Workers Compensation
Workers compensation weekly payments are the income support an injured worker receives while capacity is reduced. The amount is not fixed, it shifts with pre-injury earnings, work capacity and how long the claim has run.
What weekly payments are
Weekly payments replace part of a worker's income when a work-related injury reduces their capacity to earn. They are one of the core entitlements in the NSW scheme, alongside medical and treatment expenses. The insurer advises the worker of the amount once the claim is accepted, and payment usually flows through the worker's normal pay cycle, either from the employer or the insurer.
When must payments start?
After an initial notification of injury, the insurer must start provisional weekly payments within 7 calendar days unless it has a reasonable excuse not to. If a reasonable excuse is issued, the insurer must set out the reason and explain how the worker can make a full claim, which is then decided within 21 days. A current certificate of capacity is what demonstrates reduced capacity and keeps payments flowing.
How workers compensation weekly payments are calculated
The amount is based on the worker's pre-injury average weekly earnings (PIAWE) and their current work capacity. Specifically, it takes account of:
- pre-injury average weekly earnings
- whether the worker has current work capacity
- how long the worker has received weekly payments
- whether the worker has returned to work
- the worker's ability to earn in suitable employment
A higher rate applies in the first 13 weeks to support the majority of workers who recover at work. The maximum weekly amount is capped and indexed in April and October each year.
What can stop or reduce payments?
Ongoing entitlement depends on the worker meeting return to work obligations, the insurer's work capacity decisions, and the statutory entitlement periods. Payments can be affected once a worker passes 130 weeks, again at 260 weeks (five years under section 39 of the Workers Compensation Act 1987), whether the worker has high or highest needs, and on reaching retiring age. Workers with more than 20 per cent permanent impairment are not subject to the 260 week limit.
Where injury managers should focus
The recurring pressure points are certificate currency, PIAWE accuracy, and work capacity evidence. Each is easier to defend when the clinical picture on the file is clear, including how medication affects the worker's capacity to perform suitable duties. A sedating or complex medication regimen can quietly cap capacity and hold up a return to work that the payments framework assumes will progress.
Key Takeaways
- Provisional weekly payments must start within 7 days of notification unless a reasonable excuse applies.
- The amount depends on PIAWE, current work capacity, time on the claim and ability to earn in suitable employment.
- A higher rate applies in the first 13 weeks and the maximum is capped and indexed twice a year.
- Entitlement can change at the 130 and 260 week thresholds and on reaching retiring age.
- A current certificate of capacity is required to keep payments flowing.
Frequently Asked Questions
When must the insurer start weekly payments?
After an initial notification of injury, the insurer must start provisional weekly payments within 7 calendar days unless there is a reasonable excuse. If a reasonable excuse is issued, the worker can lodge a claim form and the insurer then has 21 days to accept or dispute liability.

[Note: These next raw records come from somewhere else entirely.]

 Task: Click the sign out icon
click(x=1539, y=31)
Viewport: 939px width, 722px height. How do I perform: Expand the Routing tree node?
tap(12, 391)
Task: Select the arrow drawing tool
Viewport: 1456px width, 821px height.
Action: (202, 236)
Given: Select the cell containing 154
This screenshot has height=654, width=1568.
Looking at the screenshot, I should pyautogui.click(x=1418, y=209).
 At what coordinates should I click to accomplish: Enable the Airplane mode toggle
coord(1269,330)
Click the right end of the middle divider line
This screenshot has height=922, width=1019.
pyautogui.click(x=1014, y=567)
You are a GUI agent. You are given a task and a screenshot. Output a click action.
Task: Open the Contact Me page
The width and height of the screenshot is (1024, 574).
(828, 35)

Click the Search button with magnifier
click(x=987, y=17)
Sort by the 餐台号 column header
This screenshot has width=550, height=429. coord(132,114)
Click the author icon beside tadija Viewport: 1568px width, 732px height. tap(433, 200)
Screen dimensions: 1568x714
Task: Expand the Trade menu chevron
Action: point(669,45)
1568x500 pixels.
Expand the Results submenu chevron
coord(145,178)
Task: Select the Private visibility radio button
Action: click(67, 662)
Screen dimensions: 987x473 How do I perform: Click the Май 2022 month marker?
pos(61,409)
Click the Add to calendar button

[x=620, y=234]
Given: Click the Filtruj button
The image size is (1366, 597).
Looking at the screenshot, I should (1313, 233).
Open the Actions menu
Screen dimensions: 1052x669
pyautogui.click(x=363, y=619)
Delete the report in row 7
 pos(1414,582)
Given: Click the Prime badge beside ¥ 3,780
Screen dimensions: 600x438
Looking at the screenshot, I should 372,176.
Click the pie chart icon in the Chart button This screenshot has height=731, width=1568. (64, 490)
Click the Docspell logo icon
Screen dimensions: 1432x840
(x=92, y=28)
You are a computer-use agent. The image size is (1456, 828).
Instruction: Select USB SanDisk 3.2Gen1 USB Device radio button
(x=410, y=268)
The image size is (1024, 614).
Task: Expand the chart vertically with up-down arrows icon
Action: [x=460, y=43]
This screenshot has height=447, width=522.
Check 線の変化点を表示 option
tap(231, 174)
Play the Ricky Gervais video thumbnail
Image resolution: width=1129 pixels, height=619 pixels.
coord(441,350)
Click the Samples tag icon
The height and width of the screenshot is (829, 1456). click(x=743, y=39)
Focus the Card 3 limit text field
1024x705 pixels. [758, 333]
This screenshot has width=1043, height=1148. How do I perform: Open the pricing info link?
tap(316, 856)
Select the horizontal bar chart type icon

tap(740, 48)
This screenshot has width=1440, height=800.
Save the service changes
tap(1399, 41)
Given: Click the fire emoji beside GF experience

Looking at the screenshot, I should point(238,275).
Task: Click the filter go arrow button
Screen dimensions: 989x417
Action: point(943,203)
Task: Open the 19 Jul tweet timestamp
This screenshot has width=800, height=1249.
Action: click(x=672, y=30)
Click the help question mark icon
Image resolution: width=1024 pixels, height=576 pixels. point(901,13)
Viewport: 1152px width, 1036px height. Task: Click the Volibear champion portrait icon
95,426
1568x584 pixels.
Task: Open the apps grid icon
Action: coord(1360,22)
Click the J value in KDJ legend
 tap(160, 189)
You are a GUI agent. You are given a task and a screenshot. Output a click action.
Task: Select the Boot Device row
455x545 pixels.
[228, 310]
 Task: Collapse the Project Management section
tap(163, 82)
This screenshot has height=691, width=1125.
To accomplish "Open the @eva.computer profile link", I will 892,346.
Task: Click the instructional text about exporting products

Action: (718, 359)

How are weekly payments calculated?
Weekly payments are based on the worker's pre-injury average weekly earnings, their current work capacity, how long they have received payments, and their ability to earn in suitable employment. A higher rate applies in the first 13 weeks and the amount is capped at the indexed maximum.
What can stop or reduce weekly payments?
Payments can change following a work capacity decision, if a current certificate of capacity is not provided, if the worker passes the 130 or 260 week entitlement periods, or on reaching retiring age. Many of these decisions can be reviewed or disputed.
Primary source: State Insurance Regulatory Authority (SIRA), Weekly payments guidance, updated 2025.